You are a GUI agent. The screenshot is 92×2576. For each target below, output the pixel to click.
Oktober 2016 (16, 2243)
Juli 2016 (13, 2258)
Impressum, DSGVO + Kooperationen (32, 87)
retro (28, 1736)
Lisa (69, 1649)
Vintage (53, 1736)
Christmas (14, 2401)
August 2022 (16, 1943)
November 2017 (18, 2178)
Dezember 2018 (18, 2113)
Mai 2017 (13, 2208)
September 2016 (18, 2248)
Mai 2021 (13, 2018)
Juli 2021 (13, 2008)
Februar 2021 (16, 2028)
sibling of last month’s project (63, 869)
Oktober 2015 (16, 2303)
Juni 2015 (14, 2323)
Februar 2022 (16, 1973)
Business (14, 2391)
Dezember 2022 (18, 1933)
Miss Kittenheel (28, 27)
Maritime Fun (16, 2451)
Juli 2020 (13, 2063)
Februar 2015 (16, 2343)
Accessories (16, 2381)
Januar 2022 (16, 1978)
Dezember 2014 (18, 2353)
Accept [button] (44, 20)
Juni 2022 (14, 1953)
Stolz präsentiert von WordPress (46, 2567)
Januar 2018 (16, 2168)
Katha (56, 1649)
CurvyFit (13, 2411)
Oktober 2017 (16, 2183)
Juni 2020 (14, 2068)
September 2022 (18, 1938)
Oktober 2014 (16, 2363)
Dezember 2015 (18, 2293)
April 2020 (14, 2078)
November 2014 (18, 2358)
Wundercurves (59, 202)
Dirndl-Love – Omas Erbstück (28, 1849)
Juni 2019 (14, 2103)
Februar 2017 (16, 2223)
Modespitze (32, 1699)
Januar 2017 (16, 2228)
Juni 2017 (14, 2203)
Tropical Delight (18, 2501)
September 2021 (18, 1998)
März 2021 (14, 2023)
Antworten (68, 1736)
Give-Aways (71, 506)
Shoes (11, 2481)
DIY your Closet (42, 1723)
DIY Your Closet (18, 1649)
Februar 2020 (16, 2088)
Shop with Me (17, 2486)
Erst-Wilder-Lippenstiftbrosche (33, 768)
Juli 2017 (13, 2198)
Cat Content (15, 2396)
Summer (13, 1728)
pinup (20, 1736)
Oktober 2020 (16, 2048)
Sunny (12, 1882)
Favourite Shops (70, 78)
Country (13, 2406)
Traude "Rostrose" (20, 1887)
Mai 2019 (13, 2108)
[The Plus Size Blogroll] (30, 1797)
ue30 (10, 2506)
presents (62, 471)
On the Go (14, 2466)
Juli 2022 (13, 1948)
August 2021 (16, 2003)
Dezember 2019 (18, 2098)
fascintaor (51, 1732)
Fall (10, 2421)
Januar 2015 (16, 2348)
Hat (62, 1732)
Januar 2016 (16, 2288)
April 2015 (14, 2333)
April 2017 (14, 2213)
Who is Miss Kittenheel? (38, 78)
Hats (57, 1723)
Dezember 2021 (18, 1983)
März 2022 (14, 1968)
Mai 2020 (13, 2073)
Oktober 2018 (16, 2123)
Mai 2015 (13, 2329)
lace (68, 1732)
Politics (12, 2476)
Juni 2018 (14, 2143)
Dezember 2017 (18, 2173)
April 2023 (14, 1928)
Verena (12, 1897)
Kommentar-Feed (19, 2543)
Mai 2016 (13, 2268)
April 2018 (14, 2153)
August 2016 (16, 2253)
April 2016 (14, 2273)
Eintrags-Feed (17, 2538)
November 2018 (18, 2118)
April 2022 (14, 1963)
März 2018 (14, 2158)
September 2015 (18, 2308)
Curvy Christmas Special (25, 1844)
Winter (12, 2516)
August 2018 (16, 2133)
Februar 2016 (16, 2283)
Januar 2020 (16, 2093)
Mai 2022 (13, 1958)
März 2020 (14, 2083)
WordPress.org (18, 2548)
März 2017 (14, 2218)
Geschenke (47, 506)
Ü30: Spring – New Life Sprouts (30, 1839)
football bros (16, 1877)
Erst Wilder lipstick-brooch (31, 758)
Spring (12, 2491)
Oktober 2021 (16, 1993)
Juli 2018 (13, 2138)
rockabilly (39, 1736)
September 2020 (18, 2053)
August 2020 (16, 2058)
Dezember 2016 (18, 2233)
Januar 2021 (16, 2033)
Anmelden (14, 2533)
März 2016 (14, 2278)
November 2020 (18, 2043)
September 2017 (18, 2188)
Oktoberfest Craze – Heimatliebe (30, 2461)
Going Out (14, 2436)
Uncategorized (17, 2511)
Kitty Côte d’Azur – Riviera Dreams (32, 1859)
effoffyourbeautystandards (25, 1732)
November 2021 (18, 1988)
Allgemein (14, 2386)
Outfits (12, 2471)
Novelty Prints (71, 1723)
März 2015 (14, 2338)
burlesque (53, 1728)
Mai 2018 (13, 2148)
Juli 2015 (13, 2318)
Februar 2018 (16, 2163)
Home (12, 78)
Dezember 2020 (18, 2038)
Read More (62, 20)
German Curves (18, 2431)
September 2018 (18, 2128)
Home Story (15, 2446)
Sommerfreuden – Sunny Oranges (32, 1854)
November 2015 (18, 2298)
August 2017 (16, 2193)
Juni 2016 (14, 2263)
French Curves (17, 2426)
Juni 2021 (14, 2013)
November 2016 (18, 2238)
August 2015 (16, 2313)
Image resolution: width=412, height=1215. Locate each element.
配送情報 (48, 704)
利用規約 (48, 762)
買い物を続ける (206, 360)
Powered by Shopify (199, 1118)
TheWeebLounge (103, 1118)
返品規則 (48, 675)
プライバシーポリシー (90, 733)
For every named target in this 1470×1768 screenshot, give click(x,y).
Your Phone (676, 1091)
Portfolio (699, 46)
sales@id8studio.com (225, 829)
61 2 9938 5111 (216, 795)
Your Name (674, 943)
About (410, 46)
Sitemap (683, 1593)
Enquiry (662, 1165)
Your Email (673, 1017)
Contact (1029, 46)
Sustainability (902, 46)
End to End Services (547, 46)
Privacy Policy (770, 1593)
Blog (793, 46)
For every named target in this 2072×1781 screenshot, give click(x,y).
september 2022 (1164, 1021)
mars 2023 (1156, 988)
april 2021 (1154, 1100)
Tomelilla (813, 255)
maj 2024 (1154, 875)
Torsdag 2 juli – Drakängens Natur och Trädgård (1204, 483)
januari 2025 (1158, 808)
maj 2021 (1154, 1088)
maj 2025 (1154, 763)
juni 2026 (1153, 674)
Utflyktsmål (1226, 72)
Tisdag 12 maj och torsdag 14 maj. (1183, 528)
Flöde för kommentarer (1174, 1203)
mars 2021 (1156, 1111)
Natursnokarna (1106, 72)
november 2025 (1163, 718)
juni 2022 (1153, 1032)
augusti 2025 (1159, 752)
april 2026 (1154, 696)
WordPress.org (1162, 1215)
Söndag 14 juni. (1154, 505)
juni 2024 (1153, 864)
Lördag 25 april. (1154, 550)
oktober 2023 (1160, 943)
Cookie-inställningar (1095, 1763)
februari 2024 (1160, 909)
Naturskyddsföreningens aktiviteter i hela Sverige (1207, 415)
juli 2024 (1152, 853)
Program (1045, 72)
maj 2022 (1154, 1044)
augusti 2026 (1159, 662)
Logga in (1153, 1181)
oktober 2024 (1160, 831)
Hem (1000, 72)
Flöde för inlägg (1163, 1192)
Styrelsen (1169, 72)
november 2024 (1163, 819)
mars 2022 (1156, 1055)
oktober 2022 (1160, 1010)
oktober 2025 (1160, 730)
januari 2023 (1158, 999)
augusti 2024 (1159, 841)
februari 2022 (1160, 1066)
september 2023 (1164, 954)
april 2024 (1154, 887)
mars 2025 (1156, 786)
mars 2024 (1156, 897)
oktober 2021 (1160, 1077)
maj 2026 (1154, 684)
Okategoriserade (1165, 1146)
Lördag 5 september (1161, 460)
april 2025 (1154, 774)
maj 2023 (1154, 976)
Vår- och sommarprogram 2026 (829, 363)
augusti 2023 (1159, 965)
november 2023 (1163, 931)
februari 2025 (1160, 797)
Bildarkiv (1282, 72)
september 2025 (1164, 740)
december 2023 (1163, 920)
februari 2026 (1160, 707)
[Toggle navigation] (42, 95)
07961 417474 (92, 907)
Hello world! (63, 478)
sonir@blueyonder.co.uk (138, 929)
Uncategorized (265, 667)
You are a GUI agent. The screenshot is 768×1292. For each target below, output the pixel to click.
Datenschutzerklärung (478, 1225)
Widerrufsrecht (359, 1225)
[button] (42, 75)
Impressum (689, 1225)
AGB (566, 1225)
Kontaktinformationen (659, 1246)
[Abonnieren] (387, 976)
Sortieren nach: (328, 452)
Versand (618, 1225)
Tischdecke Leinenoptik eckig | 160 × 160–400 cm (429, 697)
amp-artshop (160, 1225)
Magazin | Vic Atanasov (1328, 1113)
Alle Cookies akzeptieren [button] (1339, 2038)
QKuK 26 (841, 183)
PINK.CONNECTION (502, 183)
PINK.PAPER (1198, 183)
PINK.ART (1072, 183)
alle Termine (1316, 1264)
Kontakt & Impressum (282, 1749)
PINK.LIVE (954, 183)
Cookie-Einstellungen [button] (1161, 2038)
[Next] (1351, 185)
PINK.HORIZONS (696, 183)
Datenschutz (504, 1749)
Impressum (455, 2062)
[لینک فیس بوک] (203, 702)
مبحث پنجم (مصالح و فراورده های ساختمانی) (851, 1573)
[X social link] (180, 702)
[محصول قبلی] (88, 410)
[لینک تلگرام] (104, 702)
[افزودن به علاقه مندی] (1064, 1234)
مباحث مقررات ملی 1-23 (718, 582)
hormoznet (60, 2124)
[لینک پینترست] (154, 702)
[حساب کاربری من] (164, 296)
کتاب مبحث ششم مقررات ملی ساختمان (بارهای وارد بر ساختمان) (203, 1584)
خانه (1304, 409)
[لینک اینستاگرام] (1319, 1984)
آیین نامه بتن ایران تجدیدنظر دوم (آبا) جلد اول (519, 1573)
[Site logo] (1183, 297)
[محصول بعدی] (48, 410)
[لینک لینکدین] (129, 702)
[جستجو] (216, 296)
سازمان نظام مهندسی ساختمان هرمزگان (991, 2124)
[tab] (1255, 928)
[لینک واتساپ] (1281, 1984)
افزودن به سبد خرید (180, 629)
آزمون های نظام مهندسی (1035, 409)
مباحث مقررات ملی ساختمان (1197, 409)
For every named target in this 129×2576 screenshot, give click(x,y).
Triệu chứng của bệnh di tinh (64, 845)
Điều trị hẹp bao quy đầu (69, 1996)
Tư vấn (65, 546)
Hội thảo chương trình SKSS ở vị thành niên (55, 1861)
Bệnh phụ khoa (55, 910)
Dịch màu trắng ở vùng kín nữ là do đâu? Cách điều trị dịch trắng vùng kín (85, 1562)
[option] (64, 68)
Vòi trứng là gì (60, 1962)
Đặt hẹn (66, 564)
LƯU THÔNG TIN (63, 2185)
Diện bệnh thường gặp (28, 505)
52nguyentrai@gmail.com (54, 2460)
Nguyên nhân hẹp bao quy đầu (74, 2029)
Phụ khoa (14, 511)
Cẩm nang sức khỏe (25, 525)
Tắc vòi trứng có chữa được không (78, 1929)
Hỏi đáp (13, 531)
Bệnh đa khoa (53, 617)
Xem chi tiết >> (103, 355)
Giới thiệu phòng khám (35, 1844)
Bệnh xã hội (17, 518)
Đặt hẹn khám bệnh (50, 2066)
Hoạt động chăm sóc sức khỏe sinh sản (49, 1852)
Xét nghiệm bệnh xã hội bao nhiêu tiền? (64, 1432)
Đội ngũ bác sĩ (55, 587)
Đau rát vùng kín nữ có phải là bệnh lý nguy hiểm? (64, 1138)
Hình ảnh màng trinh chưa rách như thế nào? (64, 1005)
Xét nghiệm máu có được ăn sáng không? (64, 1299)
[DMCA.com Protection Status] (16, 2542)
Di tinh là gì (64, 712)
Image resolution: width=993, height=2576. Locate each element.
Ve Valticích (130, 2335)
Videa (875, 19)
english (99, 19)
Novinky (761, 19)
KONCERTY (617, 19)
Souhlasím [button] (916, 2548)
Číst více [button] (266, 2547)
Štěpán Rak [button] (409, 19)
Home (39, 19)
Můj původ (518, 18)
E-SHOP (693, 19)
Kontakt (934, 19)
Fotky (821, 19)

+ + +

■ **CHALLENGE**:
Please replace "Sitemap" with "Site Map" in the stretch of records from the line containing "For every named target in this 1470×1768" through the line containing "april 2026 (1154, 696)", keeping everything else unchanged. Give only those lines.

■ **OUTPUT BELOW**:
For every named target in this 1470×1768 screenshot, give click(x,y).
Your Phone (676, 1091)
Portfolio (699, 46)
sales@id8studio.com (225, 829)
61 2 9938 5111 (216, 795)
Your Name (674, 943)
About (410, 46)
Site Map (683, 1593)
Enquiry (662, 1165)
Your Email (673, 1017)
Contact (1029, 46)
Sustainability (902, 46)
End to End Services (547, 46)
Privacy Policy (770, 1593)
Blog (793, 46)
For every named target in this 2072×1781 screenshot, give click(x,y).
september 2022 (1164, 1021)
mars 2023 (1156, 988)
april 2021 (1154, 1100)
Tomelilla (813, 255)
maj 2024 (1154, 875)
Torsdag 2 juli – Drakängens Natur och Trädgård (1204, 483)
januari 2025 (1158, 808)
maj 2021 (1154, 1088)
maj 2025 (1154, 763)
juni 2026 (1153, 674)
Utflyktsmål (1226, 72)
Tisdag 12 maj och torsdag 14 maj. (1183, 528)
Flöde för kommentarer (1174, 1203)
mars 2021 (1156, 1111)
Natursnokarna (1106, 72)
november 2025 (1163, 718)
juni 2022 (1153, 1032)
augusti 2025 (1159, 752)
april 2026 (1154, 696)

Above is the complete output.